Tokyo: An eccentric inventor, a comedian and a taxi driver are among those who have launched campaigns early this week in a contest that will determine as to who will become the next governor of Japan’s crowded, sprawling capital of Tokyo.

The dark horse contenders are adding spice to a race that analysts say is likely to boil down to one between incumbent Shintaro Ishihara and his main reformist challenger, Shiro Asano.

Yoshiro Nakamatsu, self-proclaimed inventor of the floppy disk and 3,000 other gadgets including a golf putter with a “sonic dynamism mechanism" that his Website says improves a golfer’s score and health, is making his fourth run for the job.

Nakamatsu, 78, promised at a news conference that if were elected, he would lower taxes and also safeguard Tokyo’s 12.6 million residents from missile attacks with a new invention that he was working on.

“I’m going to protect Tokyo by an invention that will make missiles turn around," Kyodo news agency quoted Nakamatsu, who is running under the moniker “Dr NakaMats".

Inspired by another comedian’s recent election as governor in rural Japan, 50-year-old Kinzo Sakura, a former member of a comedy duo, also threw his hat in the ring with a pledge to ensure Tokyoites’ “right to live and pursue happiness".

Taxi driver Mitsuru Takahashi, 61, was also among the 11 candidates who had registered to run for elections.
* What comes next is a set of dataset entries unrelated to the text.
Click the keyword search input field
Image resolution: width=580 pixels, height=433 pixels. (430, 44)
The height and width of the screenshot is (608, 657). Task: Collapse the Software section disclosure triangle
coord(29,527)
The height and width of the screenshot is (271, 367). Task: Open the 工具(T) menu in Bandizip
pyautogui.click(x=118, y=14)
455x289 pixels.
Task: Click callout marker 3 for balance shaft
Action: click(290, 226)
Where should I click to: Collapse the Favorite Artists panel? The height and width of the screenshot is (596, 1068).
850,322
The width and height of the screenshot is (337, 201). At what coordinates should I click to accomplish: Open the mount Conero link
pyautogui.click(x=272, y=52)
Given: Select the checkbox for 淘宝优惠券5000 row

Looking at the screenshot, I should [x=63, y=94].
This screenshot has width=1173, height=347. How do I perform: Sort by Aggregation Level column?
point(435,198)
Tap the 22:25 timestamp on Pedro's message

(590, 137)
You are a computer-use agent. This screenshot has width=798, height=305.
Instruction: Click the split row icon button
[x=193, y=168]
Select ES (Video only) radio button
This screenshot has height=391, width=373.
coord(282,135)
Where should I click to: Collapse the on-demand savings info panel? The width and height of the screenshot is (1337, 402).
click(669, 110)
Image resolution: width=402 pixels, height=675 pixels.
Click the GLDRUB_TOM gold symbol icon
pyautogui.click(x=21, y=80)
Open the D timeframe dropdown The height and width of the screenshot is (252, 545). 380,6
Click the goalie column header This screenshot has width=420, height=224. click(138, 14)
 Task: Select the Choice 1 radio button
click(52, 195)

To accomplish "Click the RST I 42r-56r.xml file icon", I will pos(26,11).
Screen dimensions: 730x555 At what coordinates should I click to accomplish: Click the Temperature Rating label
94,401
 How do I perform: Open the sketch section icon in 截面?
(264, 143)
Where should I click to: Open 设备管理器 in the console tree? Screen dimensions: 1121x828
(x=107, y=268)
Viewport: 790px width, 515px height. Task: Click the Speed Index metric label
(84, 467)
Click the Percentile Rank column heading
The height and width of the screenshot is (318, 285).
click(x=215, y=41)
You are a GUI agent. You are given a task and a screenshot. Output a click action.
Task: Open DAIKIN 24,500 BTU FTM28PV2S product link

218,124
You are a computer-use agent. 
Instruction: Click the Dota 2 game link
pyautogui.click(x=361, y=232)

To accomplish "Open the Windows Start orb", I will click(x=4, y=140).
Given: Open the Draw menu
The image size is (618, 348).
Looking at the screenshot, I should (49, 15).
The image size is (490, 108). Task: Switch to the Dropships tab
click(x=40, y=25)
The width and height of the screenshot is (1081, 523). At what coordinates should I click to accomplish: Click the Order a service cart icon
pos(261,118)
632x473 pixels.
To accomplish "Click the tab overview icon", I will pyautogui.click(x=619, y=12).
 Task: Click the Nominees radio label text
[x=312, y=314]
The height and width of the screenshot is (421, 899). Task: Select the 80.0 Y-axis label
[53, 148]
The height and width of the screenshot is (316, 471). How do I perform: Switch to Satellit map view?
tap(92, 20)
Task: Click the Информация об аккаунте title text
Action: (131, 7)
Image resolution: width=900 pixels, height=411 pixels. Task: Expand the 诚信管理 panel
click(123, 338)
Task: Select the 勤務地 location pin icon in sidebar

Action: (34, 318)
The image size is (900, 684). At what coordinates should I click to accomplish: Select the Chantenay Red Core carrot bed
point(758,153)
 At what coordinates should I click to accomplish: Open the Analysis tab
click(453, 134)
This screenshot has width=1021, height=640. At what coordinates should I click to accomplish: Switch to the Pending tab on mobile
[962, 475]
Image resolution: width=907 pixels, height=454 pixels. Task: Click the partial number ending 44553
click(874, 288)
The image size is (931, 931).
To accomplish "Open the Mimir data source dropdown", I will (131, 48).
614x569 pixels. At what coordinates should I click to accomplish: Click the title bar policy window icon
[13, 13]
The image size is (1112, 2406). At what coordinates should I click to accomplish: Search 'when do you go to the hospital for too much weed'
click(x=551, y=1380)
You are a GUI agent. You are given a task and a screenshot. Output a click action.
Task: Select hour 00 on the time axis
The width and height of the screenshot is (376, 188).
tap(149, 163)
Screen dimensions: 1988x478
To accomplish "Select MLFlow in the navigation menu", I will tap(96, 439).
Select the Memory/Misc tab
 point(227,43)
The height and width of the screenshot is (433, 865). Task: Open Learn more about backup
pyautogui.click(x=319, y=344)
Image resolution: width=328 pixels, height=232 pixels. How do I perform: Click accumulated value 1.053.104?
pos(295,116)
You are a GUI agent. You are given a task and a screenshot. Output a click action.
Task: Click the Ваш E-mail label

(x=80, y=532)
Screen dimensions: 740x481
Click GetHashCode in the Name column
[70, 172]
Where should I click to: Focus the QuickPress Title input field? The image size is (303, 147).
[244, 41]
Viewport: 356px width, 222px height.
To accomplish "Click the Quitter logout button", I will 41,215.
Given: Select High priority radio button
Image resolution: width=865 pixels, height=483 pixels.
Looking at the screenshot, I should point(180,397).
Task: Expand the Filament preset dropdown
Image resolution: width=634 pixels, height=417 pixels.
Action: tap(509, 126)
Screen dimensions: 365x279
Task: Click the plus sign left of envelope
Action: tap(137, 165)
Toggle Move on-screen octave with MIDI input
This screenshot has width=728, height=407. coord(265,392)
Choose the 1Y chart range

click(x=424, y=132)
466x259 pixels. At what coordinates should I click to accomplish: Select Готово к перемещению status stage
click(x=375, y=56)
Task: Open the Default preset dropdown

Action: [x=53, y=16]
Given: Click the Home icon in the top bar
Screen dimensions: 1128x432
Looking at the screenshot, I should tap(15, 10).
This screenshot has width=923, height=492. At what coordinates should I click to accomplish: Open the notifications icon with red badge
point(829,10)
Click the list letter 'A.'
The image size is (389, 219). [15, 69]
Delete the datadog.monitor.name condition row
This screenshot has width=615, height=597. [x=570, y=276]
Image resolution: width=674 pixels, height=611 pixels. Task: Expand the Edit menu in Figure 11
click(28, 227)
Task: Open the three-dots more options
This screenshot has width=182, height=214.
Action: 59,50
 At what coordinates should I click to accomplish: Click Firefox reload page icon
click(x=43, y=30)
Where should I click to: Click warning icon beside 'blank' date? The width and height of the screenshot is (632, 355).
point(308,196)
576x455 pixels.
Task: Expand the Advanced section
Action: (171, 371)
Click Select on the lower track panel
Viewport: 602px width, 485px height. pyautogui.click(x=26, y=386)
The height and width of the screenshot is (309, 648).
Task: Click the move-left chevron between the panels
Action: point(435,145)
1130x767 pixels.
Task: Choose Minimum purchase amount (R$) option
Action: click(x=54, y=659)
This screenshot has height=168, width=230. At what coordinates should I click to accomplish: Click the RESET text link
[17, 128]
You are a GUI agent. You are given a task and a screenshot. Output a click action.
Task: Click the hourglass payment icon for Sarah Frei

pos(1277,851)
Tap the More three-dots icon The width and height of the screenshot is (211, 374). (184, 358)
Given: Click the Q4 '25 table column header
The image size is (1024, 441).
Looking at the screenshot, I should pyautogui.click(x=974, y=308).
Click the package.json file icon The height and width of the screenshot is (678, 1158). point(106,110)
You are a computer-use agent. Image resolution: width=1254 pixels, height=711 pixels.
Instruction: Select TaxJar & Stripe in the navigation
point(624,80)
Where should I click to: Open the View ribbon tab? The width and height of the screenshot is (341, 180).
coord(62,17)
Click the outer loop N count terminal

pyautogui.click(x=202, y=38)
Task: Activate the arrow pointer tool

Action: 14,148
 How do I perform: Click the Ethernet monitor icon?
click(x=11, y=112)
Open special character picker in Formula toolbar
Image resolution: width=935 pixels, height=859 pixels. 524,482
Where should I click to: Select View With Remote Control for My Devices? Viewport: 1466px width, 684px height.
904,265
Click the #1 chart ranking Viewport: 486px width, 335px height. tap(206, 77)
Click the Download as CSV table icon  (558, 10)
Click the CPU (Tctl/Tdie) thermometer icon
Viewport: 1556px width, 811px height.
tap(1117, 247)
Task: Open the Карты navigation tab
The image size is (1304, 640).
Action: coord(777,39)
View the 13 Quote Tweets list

The vote will be held on April 8.

Besides such less conventional candidates, Communist-backed Manzo Yoshida, a former ward mayor and well-known architect Kisho Kurokawa are challenging Ishihara, who is seeking a third term.

Ishihara, 74, is admired by some as a forceful leader but disliked by others for his rants against China, foreigners, women past child-bearing age and homosexuals.

“I’m supporting him because he can get things done and is reliable," said a 60-year-old housewife who was listening to Ishihara’s first campaign speech in western Tokyo.

A prize-winning novelist once seen as prime ministerial material, Ishihara has the backing of the ruling Liberal Democratic Party and media polls have given him an early lead.

Among the policies they are clashing over are Ishihara’s planned bid for 2016 Olympics and his policy of forcing high school teachers to stand and sing the national anthem.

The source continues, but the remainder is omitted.